__Consigne__: Rédigez la suite du texte sur la brochure anglaise de 1744 et les premiers récits du Mont-Blanc, à partir de sa dernière phrase.

__Extrait du texte__:
= = = = = = =
La brochure anglaise de 1744 n’a pas échappé aux bibliographes du siècle dernier, mais, par suite de sa rareté, elle est demeurée pour ainsi dire inconnue aux historiens du Mont-Blanc. Depuis de Saussure (1) jusqu’à M. Stéphen d’Arve (2), tous n’ont eu sous les yeux qu’un récit de seconde main, – l’abrégé succinct et parfois peu fidèle de Baulacre, – jusqu’à ce que M. Albert Smith eût réimprimé la traduction de la première relation, avec un fragment de la seconde, dans son ouvrage sur le Mont-Blanc (3). C’est grâce à cette reproduction que des écrivains plus récents ou plus exacts, tels que M. Charles Durier, sont enfin arrivés à prendre connaissance, en anglais, de la relation complète de Windham, celle de Martel continuant à rester dans l’ombre. MM. James-D. Forbes (4) et Alphonse Favre (5) ont pu les analyser toutes deux directement d’après la brochure même de 1744.
(1) Voyages dans les Alpes, t. II, 1786, § 732.
(2) Les fastes du Mont-Blanc, Genève, 1876, in-8°.
Note CHePP : L’in-octavo, également noté in-8° et parfois prononcé in-huit, est une forme de livre où la feuille imprimée a été pliée trois fois, donnant ainsi huit feuillets, soit seize pages. L’in-octavo est plus ou moins grand, selon l’étendue de la feuille. Au xviie siècle et au xviiie siècle, les in-octavo ont un format voisin du format A5 actuel (c’est-à-dire la moitié de la surface d’une feuille de papier A4 format français du papier à lettre ( 21 × 14,85 cm)).
= = = = = = =
__Données affichées__:
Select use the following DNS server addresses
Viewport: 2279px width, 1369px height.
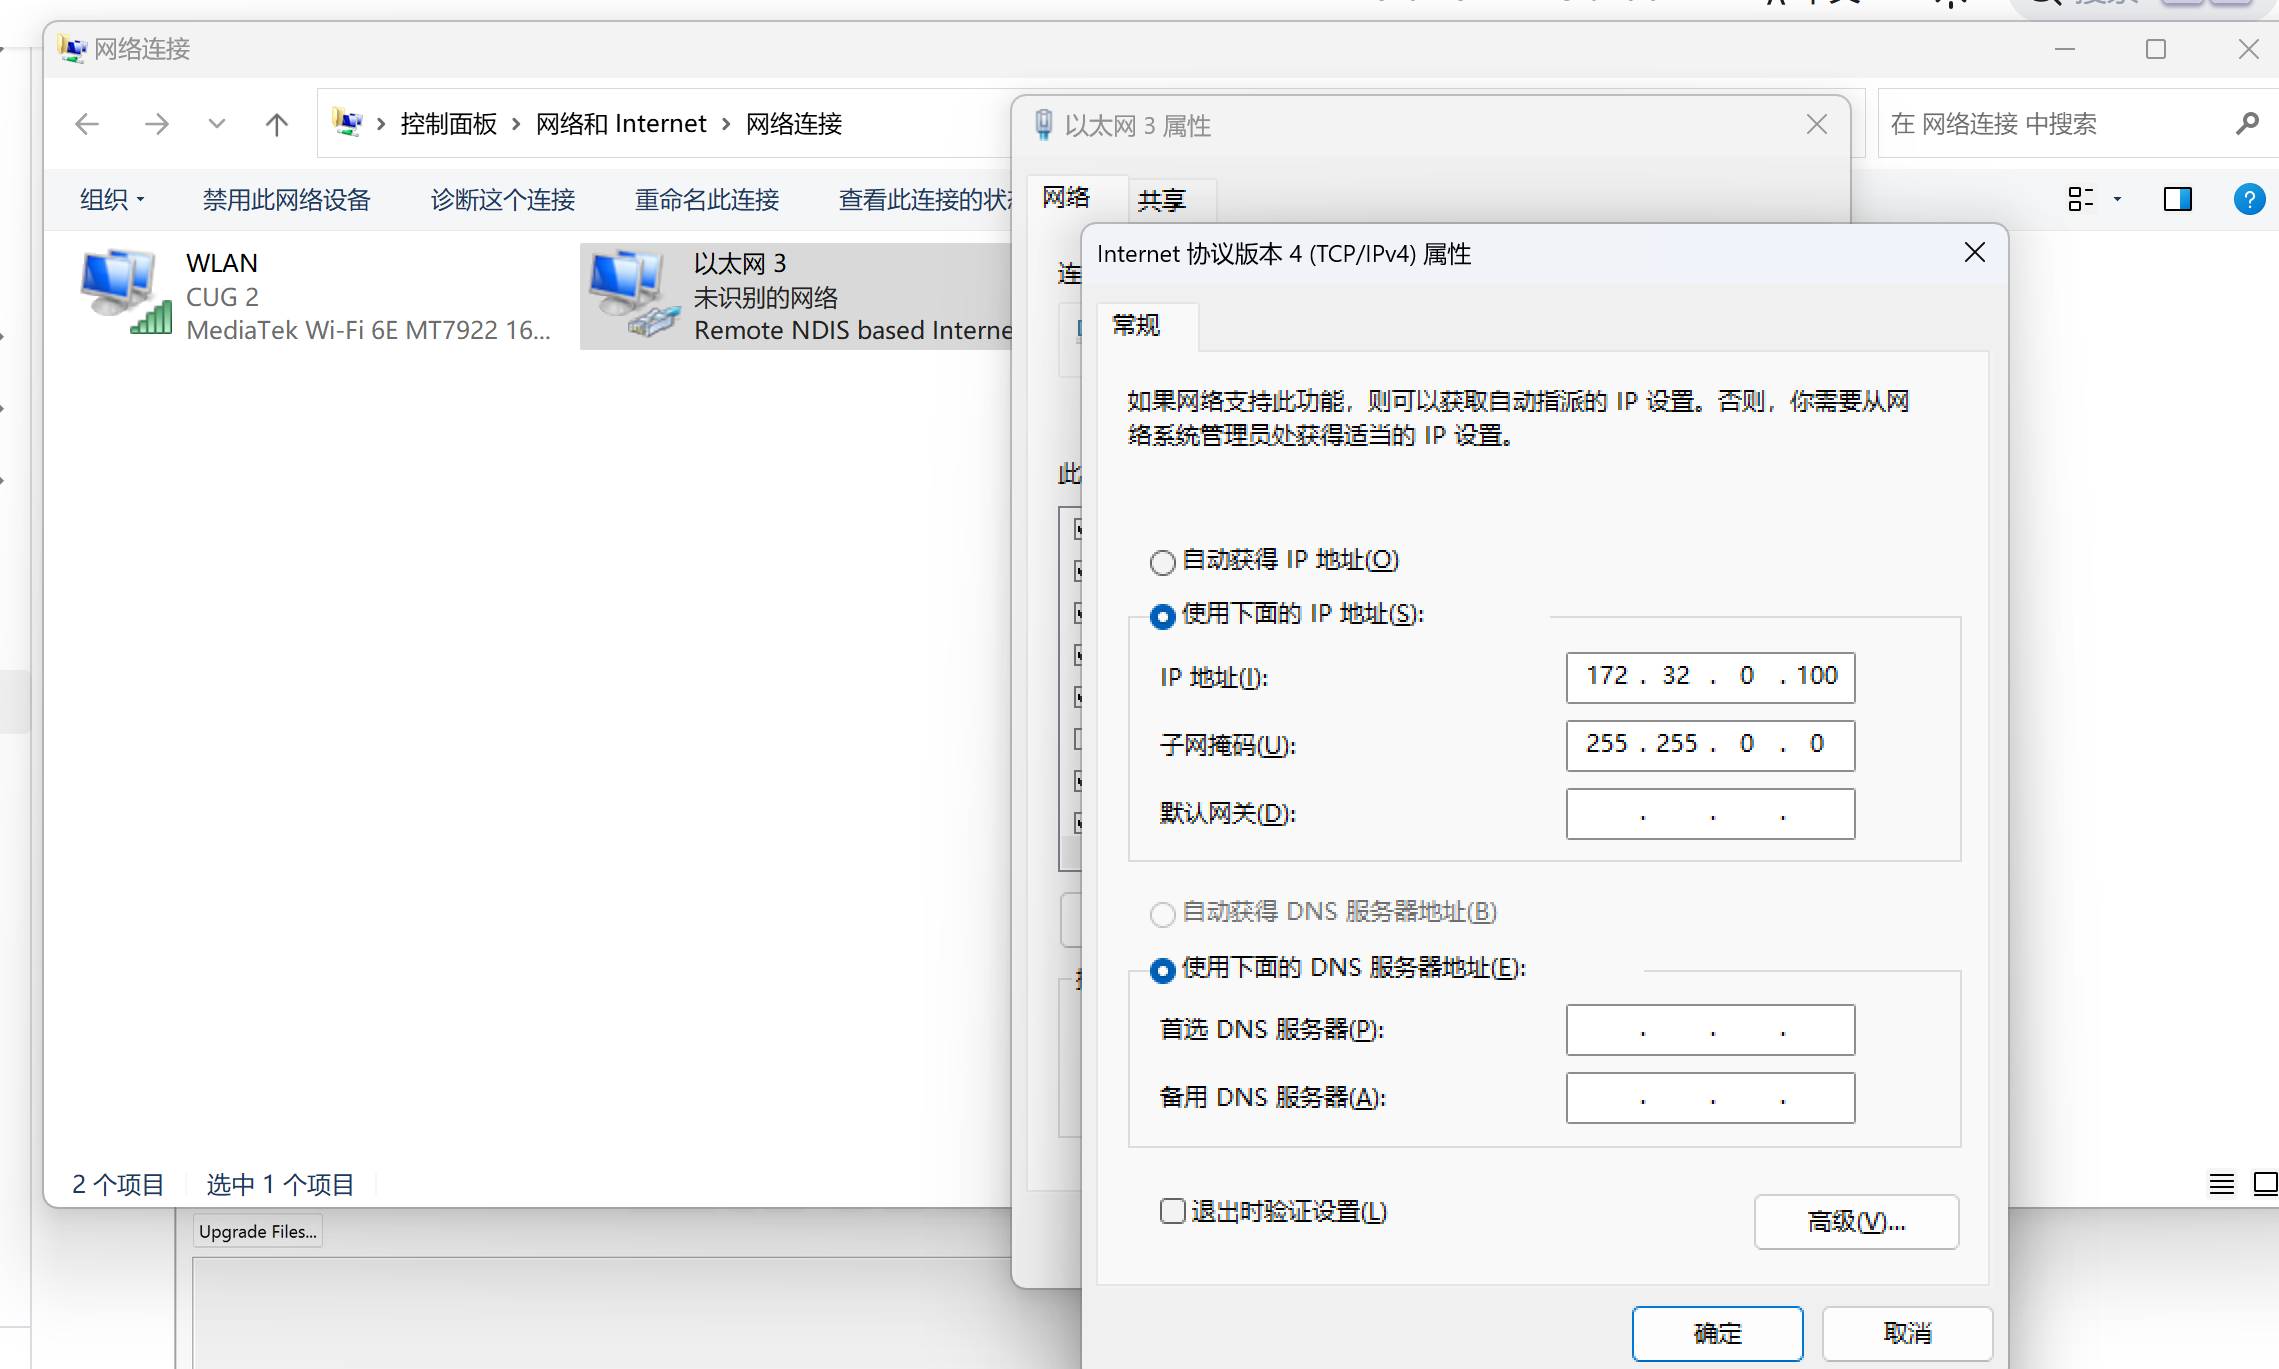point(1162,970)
= = = = = = =
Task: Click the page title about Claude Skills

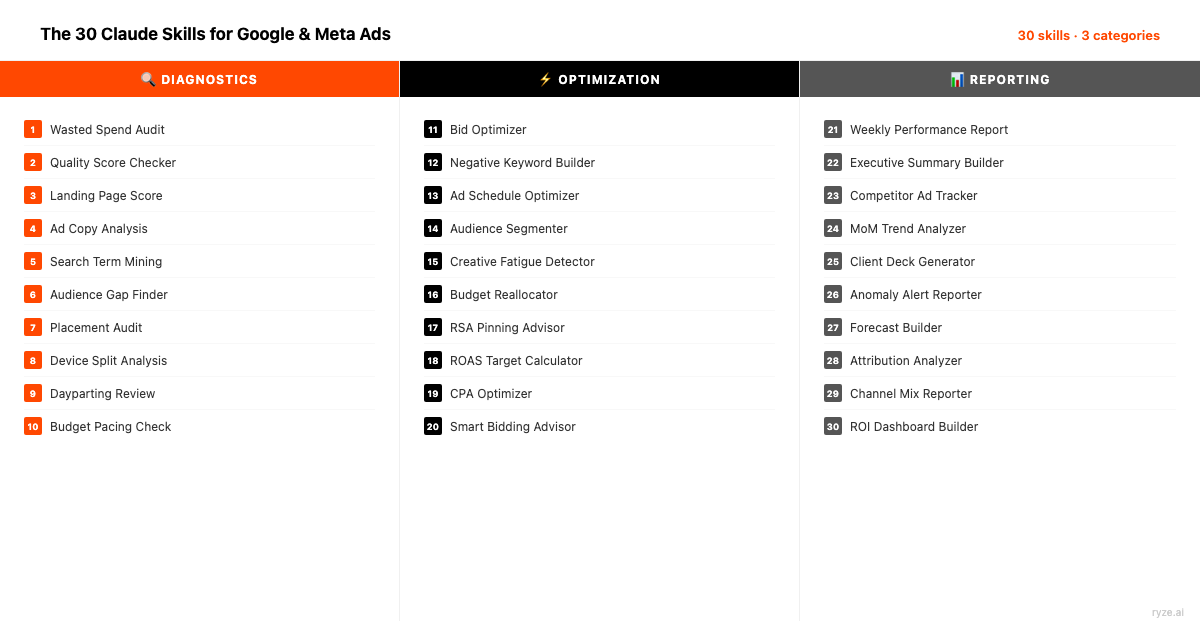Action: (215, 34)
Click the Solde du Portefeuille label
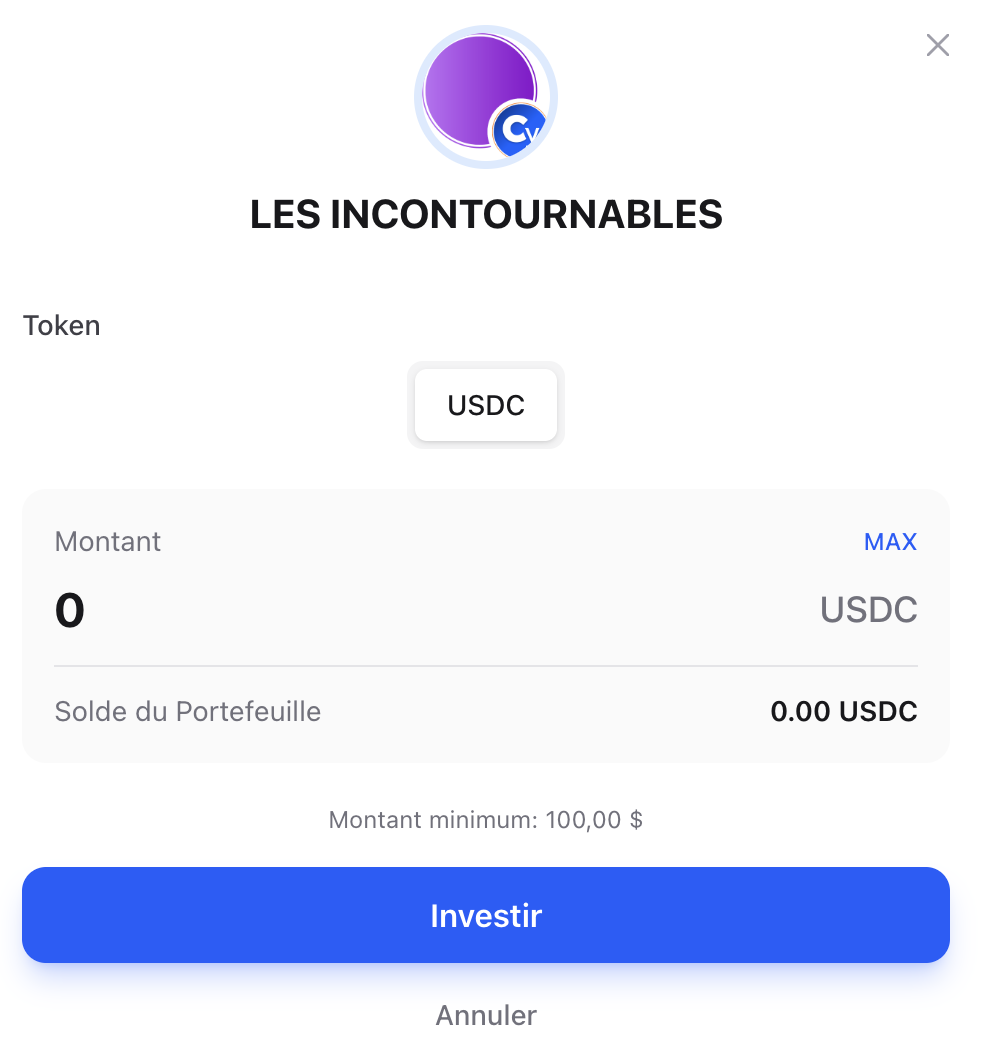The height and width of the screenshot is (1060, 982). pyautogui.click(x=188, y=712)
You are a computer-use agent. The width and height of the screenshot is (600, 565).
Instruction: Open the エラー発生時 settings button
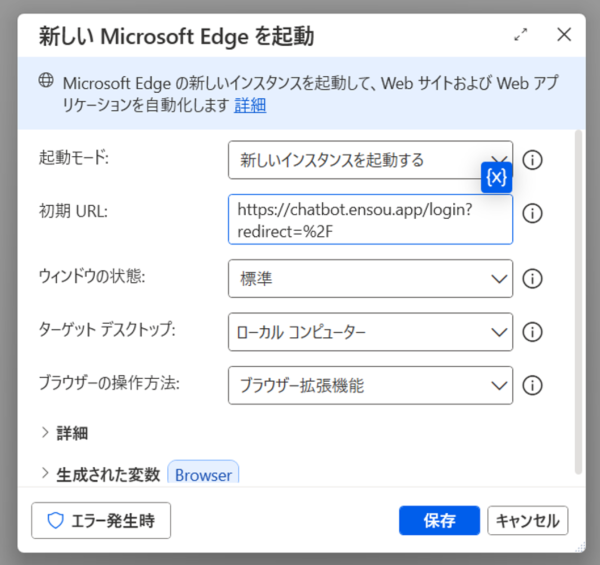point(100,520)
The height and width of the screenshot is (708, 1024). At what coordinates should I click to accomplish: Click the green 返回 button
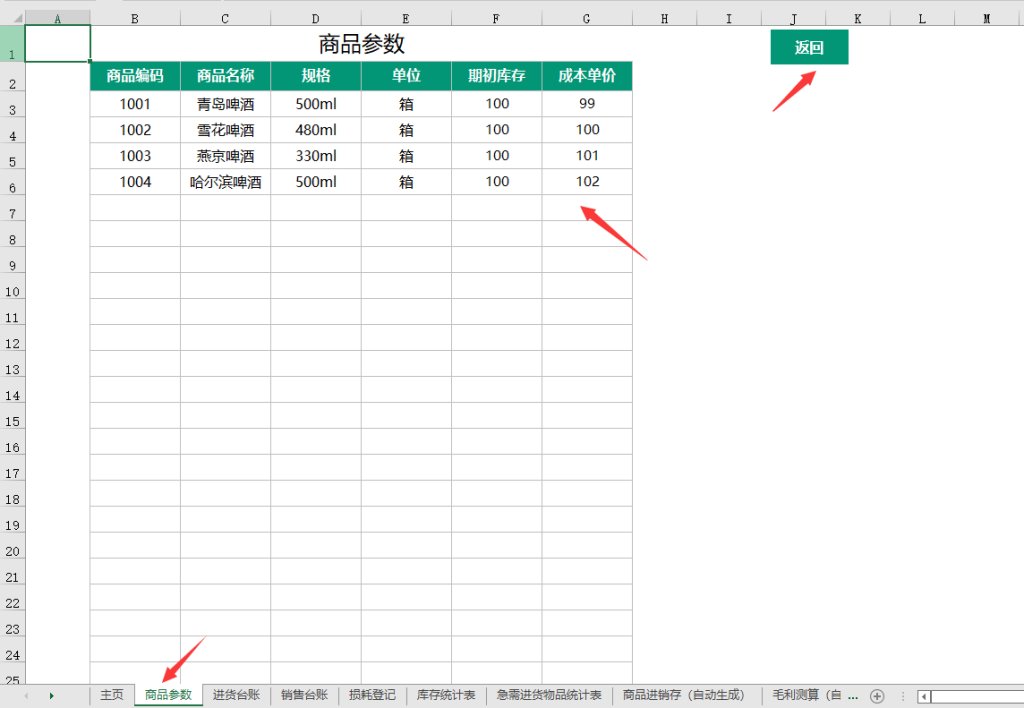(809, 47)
= = = = = = =
__Résultat obtenu__:
(3) The story of Mont-Blanc, London, 1853, in-8° – 2e édit. 1864. l’édition posthume que j’ai eue sous les yeux (London ; Ward, Luck and Tyler) ne porte pas de date, mais doit être de 1860.
(4) Topography of the Chain of Mont-Blanc, article non signé dans la North British Review, n° 83, p. 137 (illisible), (1864)
(5) Rech. Géolog. dans les parties de la Savoie, du Piémont et de la Suisse, voisines du Mont-Blanc, 1867, t. III, p. 544-546.
Quant au texte français des deux voyages, on pouvait le croire perdu, lorsque M. Ludovic Lalanne eut l’obligeance de me signaler à la Bibliothèque de l’Institut de France, dans les papiers de Pierre-Michel Hennin, deux pièces manuscrites où je reconnus aussitôt un exemplaire des copies qui circulaient à Genève du temps de Baulacre. Une comparaison attentive m’a permis de constater que pour le premier récit (celui de Windham), il existe entre l’original français et la version anglaise un certain nombre de différences : quelques-unes doivent provenir du copiste de Genève, mais la plupart peuvent être attribuées soit à l’auteur, soit à son éditeur, Pierre Martel. Le second récit, à en juger par le court fragment que M. Smith a reproduit, a subi de notables remaniements au moment de sa publication en anglais ; ce fut alors que Martel lui donna la forme d’une lettre adressée à Windham.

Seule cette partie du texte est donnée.